Ancient rocks hold clues to how Earth can sustain life, avoiding a Mars-like fate


Around 2800 kilometres below where you are standing right now, there is a large amount of molten iron swirling around and generating our planet’s magnetic field. This magnetic field may be invisible but it is vital for life on Earth since it shields the planet from streams of radiation from the sun, known as solar wind.

But around 565 million years ago, our planet’s magnetic field decreased to less than ten per cent of its strength today. Then, almost mysteriously, the field regained its strength just before the Cambrian explosion or the “biological big bang” when various phylae and species of multicellular life emerged on earth.

A new paleomagnetic research study published in Nature Communications says that this rejuvenation of the magnetic field happened within the span of a few tens of million years (which is rapid in a geological contact) and also coincided with the formation of Earth’s solid inner core. This suggests that the core is likely a direct cause of the rejuvenation.

“The inner core is tremendously important. Right before the inner core started to grow, the magnetic field was at the point of collapse, but as soon as the inner core started to grow, the field was regenerated,” said John Tarduno, corresponding author of the paper, in a press statement. Tarduno is the William R. Kenan, Jr. Professor of Geophysics in the Department of Earth and Environmental Sciences and dean of research for Arts, Sciences & Engineering at the University of Rochester.

Our planet’s magnetic field is generated in its outer core, which lies between the Earth’s mantle and the solid inner core. The solid inner core is composed of an outermost inner core and innermost inner core. In the outer core, swirling liquid iron generates electric currents due to a geodynamo process and in turn, these electric currents induce the magnetic field.

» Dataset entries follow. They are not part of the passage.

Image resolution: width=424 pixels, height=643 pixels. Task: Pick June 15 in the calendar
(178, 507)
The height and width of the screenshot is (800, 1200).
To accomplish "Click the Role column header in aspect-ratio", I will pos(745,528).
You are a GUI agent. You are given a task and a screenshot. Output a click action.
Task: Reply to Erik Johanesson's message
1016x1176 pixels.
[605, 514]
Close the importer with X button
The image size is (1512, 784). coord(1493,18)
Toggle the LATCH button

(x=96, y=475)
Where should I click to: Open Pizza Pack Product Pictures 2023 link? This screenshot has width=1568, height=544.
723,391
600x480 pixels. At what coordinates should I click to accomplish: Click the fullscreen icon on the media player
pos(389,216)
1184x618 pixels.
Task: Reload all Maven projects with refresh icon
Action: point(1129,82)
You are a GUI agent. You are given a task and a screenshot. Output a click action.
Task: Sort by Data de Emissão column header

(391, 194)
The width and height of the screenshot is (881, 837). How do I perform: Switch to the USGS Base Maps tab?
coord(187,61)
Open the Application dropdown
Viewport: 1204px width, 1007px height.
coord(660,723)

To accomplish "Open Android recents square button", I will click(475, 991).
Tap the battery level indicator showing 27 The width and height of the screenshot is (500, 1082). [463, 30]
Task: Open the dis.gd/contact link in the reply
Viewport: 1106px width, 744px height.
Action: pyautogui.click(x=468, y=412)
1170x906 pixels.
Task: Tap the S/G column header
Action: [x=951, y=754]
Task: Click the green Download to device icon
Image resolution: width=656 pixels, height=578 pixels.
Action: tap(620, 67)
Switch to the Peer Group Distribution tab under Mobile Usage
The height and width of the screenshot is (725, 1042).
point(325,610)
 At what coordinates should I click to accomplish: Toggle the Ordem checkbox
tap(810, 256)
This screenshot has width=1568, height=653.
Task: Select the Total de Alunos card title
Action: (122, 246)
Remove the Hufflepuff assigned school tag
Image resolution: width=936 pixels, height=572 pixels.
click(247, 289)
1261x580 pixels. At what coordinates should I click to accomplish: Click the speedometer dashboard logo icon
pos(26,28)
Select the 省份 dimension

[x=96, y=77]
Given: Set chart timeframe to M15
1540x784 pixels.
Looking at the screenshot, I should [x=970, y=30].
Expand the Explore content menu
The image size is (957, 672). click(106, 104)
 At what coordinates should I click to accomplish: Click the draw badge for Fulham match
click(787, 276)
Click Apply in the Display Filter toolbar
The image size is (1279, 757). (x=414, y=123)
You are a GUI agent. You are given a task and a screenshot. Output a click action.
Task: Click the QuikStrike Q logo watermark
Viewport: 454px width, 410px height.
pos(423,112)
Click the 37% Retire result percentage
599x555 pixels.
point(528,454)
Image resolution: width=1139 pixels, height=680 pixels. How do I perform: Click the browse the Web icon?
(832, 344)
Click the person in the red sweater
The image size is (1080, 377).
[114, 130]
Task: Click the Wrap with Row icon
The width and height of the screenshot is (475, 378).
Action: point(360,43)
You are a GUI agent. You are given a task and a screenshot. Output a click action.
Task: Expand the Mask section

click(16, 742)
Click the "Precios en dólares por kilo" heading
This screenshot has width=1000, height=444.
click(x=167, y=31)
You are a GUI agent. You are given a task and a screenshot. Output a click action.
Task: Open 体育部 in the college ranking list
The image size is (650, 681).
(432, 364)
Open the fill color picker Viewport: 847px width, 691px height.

For decades, scientists have been trying to figure out how the Earth’s magnetic field and core have changed throughout or history. But they cannot directly measure the magnetic field due to the location and extreme temperatures of materials in the core. Thankfully, minerals that rise to Earth’s surface from the core contain tiny magnetic particles that lock in the direction and intensity of the magnetic field at the time the minerals cool from their molten state.

To better understand the age and growth of the inner core, Tarduno and his team used a carbon dioxide laser and a superconducting quantum interference device (SQUID) magnetometer to analyse particular mineral crystals from the rock anorthosite. These “feldspar” minerals have minute magnetic needles within them that Tarduno calls “perfect magnetic recorders.”

By studying the magnetism “locked” in these ancient crystals, researchers were able to deduce two important events in the history of the Earth’s inner core.

First, the formation of a solid inner core happened about 550 million years ago. Researchers attribute the rapid renewal of the magnetic field at the same time to this formation and deduce that the solid inner core recharged the molten outer core and restored the magnetic field’s strength.

Second, the growing inner core’s structure changed about 450 million years ago. This marked the boundary between the innermost and outermost inner core. The mantle that lies above the core also saw some changes around the same time, due to plate tectonics on the surface.

“Because we constrained the inner core’s age more accurately, we could explore the fact that the present-day inner core is actually composed of two parts. Plate tectonic movements on Earth’s surface indirectly affected the inner core, and the history of these movements is imprinted deep within Earth in the inner core’s structure,” added Tarduno, in the press statement.

Researchers believe that Mars once had a magnetic field that later dissipated, leaving the planet oceanless and vulnerable to solar winds. While it is not easy to conclude that the Earth would have met the same fate without the magnetic field, our planet would have lost a lot more water if the field was not generated.

By understanding how these processes work, scientist get insights into how other planets could also form magnetic shields and sustain the conditions needed to harbour life as we know it.